→ What the exercise asks
Beneath this instruction is a listing; write out exactly the line that contains "Given: Open Customer" and each line after it to the last.

→ Dataset entries
####
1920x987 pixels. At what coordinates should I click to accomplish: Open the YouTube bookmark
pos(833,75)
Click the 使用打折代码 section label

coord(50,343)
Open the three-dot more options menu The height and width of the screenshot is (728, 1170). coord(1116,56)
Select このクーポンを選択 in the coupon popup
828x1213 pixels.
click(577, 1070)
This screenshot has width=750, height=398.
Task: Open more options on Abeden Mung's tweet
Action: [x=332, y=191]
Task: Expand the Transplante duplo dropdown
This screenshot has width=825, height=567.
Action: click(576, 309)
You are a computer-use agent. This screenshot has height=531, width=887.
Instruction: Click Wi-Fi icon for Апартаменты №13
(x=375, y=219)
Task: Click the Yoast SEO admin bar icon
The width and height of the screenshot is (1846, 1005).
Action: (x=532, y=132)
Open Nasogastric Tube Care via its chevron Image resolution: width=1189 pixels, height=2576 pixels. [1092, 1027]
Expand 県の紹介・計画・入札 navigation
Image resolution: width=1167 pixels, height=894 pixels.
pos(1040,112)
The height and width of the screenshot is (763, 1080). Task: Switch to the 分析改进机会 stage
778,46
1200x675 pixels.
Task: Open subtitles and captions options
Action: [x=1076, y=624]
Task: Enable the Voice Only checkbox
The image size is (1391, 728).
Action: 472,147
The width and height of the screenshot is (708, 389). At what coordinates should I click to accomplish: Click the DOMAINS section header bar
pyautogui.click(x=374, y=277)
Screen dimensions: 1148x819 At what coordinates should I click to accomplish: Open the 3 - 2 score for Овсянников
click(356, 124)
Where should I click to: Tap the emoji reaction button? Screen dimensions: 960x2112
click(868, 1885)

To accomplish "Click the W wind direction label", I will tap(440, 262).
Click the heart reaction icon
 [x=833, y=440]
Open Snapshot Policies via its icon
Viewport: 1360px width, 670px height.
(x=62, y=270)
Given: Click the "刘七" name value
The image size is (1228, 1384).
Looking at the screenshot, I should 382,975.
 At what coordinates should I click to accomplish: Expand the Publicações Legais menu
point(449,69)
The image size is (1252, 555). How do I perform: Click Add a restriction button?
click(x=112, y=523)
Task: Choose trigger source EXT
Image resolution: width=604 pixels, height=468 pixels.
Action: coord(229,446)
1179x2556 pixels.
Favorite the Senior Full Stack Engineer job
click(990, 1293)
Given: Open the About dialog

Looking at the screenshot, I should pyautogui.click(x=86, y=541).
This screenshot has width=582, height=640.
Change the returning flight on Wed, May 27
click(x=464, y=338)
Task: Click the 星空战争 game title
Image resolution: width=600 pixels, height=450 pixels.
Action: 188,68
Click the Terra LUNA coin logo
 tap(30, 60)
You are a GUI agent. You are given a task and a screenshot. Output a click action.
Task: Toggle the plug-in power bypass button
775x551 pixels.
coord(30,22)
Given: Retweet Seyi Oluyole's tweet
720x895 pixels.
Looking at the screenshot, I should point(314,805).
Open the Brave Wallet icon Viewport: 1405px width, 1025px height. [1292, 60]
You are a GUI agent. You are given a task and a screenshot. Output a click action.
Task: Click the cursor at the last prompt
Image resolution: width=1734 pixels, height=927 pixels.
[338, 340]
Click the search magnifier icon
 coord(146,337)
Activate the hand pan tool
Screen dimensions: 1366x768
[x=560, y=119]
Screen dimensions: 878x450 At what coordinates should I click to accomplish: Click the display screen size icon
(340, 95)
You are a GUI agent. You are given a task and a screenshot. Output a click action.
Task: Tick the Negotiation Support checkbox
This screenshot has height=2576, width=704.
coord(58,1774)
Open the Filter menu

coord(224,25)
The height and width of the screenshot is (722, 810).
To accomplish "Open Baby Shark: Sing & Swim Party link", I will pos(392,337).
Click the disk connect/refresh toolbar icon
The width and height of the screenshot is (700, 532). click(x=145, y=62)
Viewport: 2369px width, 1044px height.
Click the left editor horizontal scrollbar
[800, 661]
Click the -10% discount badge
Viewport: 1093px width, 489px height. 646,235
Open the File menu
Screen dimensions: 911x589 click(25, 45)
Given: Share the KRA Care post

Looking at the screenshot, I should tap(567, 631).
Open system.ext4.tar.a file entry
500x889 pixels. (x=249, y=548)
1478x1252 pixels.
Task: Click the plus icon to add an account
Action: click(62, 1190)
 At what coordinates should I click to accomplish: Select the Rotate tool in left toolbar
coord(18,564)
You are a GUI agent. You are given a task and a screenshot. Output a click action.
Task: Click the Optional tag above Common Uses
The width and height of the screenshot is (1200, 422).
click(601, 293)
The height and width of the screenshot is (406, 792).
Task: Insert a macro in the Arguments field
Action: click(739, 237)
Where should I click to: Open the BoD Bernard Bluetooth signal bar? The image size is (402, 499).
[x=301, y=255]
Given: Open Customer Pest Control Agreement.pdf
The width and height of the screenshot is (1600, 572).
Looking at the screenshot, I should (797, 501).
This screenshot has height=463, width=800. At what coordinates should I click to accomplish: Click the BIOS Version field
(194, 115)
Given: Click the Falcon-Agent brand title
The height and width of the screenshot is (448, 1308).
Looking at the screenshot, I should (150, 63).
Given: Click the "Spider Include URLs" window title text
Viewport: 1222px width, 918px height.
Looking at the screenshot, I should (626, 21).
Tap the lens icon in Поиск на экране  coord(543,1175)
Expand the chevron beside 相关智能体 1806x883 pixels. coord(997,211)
####
→ Output of the task
Given: Open Customer Pest Control Agreement.pdf
The width and height of the screenshot is (1600, 572).
Looking at the screenshot, I should (797, 501).
This screenshot has height=463, width=800. At what coordinates should I click to accomplish: Click the BIOS Version field
(194, 115)
Given: Click the Falcon-Agent brand title
The height and width of the screenshot is (448, 1308).
Looking at the screenshot, I should (150, 63).
Given: Click the "Spider Include URLs" window title text
Viewport: 1222px width, 918px height.
Looking at the screenshot, I should (626, 21).
Tap the lens icon in Поиск на экране  coord(543,1175)
Expand the chevron beside 相关智能体 1806x883 pixels. coord(997,211)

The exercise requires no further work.